Bas: One-hundred percent! Honestly, my older brother, DJ mOma, was in Paris until he was 18. He didn’t come to the States until it was time for college. He’s always been my number one source of music since I was a kid, his taste is crazy – mad Eurocentric, obviously. He was always bumping a lot of shit that was hot in the UK and in the European scene. Before I was even listening to rap, I was listening to Jamiroquai, Daft Punk [and] Artful Dodger. I think that’s the biggest thing that gives me an edge, sonically. I was listening to a lot of weird music growing up.
HipHopCanada: It’s not weird! Good is subjective, right?
Bas: Yeah! That’s true, but it was weird to everyone around me! All the kids I went to school with were like “What the fuck are you listening to? What is this shit?” Now, I’ve rapped on a handful of beats from over a decade ago that I’ve always liked that I went back to sample.
HipHopCanada: In terms of what you do have released, you have Quarter Water Raised Me Vol. I and Quarter Water Raised Me Vol. II – what inspired that title?

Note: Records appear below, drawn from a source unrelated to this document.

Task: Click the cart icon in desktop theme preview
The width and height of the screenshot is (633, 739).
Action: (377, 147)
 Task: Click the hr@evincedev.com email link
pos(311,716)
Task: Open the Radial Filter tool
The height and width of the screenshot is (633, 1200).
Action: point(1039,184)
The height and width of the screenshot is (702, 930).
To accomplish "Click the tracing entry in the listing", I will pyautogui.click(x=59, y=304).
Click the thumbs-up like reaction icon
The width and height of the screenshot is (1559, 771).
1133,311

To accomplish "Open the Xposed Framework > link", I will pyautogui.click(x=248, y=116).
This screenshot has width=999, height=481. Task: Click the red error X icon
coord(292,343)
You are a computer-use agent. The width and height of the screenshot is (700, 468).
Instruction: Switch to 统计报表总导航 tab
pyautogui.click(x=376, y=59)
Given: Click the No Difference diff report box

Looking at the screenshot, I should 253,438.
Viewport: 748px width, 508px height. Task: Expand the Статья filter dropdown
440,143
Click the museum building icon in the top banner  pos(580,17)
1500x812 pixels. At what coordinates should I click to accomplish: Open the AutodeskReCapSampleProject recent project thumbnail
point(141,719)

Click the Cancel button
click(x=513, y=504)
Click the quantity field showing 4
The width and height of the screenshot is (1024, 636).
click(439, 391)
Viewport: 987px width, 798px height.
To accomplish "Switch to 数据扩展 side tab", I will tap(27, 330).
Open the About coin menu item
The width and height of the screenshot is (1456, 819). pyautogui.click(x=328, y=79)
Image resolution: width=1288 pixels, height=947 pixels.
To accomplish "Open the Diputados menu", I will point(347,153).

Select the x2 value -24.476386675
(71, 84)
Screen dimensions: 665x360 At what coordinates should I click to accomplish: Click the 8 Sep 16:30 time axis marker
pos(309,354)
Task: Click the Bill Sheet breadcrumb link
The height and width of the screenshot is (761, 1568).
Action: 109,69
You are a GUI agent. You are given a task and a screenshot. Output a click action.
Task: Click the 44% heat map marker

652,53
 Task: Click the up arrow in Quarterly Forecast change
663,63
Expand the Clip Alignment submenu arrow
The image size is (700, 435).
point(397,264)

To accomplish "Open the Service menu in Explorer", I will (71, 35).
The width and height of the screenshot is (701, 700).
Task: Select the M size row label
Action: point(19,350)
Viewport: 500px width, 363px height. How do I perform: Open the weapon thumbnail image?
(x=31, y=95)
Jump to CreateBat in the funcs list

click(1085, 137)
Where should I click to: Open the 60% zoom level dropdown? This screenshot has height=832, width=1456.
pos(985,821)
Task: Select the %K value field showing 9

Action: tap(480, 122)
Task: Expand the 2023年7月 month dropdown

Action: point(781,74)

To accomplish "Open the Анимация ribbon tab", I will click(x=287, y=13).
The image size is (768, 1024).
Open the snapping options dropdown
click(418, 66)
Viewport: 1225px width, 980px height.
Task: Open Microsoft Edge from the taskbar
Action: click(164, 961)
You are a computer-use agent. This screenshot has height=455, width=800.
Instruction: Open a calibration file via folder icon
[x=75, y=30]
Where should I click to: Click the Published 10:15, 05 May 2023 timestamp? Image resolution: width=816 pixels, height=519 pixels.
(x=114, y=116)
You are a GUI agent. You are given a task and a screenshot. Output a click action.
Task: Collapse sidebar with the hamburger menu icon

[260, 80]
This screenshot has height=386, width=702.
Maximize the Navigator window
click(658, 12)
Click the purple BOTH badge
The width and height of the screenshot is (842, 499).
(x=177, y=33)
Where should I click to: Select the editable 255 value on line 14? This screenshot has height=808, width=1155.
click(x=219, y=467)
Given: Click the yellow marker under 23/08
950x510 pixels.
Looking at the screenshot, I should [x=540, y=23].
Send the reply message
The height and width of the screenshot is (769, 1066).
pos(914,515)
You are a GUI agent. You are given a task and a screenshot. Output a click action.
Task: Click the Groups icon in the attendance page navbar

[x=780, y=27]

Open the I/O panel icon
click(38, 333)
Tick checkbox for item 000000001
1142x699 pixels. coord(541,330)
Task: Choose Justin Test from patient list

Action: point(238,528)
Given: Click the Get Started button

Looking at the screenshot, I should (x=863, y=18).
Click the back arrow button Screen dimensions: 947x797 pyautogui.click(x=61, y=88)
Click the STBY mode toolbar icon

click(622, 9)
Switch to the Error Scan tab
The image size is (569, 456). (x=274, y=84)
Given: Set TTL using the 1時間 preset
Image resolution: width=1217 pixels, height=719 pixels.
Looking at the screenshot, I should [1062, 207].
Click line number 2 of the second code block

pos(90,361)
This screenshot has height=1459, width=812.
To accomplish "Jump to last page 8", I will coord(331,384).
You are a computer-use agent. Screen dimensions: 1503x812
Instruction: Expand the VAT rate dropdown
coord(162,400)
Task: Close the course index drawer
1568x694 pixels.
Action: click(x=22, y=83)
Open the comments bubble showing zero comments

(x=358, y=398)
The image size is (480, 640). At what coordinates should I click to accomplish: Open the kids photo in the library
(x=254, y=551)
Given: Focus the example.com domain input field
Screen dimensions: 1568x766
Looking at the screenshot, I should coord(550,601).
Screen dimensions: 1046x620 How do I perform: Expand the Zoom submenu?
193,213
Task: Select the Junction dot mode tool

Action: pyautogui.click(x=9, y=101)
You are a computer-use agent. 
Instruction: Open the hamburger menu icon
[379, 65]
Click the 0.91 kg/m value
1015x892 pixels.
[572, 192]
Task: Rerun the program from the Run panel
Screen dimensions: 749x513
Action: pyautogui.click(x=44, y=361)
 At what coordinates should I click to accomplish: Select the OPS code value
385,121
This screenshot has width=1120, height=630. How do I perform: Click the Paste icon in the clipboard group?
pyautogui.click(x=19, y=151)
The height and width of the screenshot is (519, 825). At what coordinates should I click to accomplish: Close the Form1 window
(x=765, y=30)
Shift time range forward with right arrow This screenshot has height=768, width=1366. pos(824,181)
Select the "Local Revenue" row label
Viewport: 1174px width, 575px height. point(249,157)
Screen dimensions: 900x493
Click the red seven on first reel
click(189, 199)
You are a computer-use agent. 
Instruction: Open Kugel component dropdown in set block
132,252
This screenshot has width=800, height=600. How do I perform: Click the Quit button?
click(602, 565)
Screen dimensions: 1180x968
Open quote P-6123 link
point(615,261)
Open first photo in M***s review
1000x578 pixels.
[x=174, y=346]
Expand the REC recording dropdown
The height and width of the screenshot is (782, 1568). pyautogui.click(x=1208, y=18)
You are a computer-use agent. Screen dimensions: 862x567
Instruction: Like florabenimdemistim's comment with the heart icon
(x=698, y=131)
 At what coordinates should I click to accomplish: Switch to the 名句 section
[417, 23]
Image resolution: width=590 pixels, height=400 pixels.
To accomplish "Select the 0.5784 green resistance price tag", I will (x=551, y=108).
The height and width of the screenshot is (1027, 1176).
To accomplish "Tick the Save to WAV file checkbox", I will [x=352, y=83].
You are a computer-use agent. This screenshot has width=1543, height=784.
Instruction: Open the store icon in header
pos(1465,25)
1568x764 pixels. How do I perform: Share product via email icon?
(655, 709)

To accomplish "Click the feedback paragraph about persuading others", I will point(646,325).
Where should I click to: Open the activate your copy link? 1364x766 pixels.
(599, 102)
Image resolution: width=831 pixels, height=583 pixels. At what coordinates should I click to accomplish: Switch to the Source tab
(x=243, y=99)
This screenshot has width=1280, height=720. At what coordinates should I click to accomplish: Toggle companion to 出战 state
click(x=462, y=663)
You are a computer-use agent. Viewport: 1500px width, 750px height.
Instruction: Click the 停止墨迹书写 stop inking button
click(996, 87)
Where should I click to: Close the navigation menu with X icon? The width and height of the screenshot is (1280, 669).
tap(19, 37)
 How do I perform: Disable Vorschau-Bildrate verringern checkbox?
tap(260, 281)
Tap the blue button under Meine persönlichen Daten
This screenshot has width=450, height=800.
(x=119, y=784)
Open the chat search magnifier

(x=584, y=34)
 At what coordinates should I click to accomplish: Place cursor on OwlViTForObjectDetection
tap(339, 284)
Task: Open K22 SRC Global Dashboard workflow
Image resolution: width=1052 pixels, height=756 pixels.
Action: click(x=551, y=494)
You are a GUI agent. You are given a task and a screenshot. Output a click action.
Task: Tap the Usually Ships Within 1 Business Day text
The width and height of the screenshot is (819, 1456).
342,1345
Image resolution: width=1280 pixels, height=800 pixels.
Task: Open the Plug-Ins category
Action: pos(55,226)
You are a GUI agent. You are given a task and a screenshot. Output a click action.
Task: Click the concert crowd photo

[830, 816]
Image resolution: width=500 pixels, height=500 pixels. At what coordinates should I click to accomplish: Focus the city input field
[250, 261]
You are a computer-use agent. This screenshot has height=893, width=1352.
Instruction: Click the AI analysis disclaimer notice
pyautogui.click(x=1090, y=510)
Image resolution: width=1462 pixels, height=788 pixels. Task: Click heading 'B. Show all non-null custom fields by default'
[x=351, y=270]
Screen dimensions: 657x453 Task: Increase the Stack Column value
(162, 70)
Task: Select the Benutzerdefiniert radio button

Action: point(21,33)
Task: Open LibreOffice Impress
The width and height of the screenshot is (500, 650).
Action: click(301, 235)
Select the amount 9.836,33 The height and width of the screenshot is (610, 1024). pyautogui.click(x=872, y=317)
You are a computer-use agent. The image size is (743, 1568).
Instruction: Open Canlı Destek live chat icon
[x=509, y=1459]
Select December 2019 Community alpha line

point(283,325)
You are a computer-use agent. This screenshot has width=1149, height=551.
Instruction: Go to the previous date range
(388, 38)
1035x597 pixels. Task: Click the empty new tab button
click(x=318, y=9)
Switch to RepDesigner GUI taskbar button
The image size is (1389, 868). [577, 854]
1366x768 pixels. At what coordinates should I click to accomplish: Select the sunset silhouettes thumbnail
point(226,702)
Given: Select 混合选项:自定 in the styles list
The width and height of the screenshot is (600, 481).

Bas: It’s actually funny! When I was in high school – this was before the blogs and easy access to everything, we used to make mixtapes, named them Quarter Water Raised me and sold them for $5.00 a pop in the hallways. The concept – it was a joke me and my boy, Pounds, had. I don’t know if you have quarter waters up here…
HipHopCanada: I don’t think we do.
Bas: It’s like 25-cent sugar waters! Pretty much the worst thing you can ingest, but in New York City, it was like everyone’s start, you know? It was like your first foray into going out and exploring on your own. The first thing you can tell your mom like “Oh, I’m just going to the corner store with the homies!” Hop on your bike and just take off like “Yeah, we’re just going to get some quarter waters.” Four years later, you’ve got 40s in front of the corner store, copping dutches – kind of like a nature verses nurture, original sin kind of thing. Basically like – we’re raised better, but there’s so many ways to get lost in the city and start doing all types of shit you never think you would do. The quarter waters just kind of embodied that for me because it was like the first thing in my life that really got me into some shit.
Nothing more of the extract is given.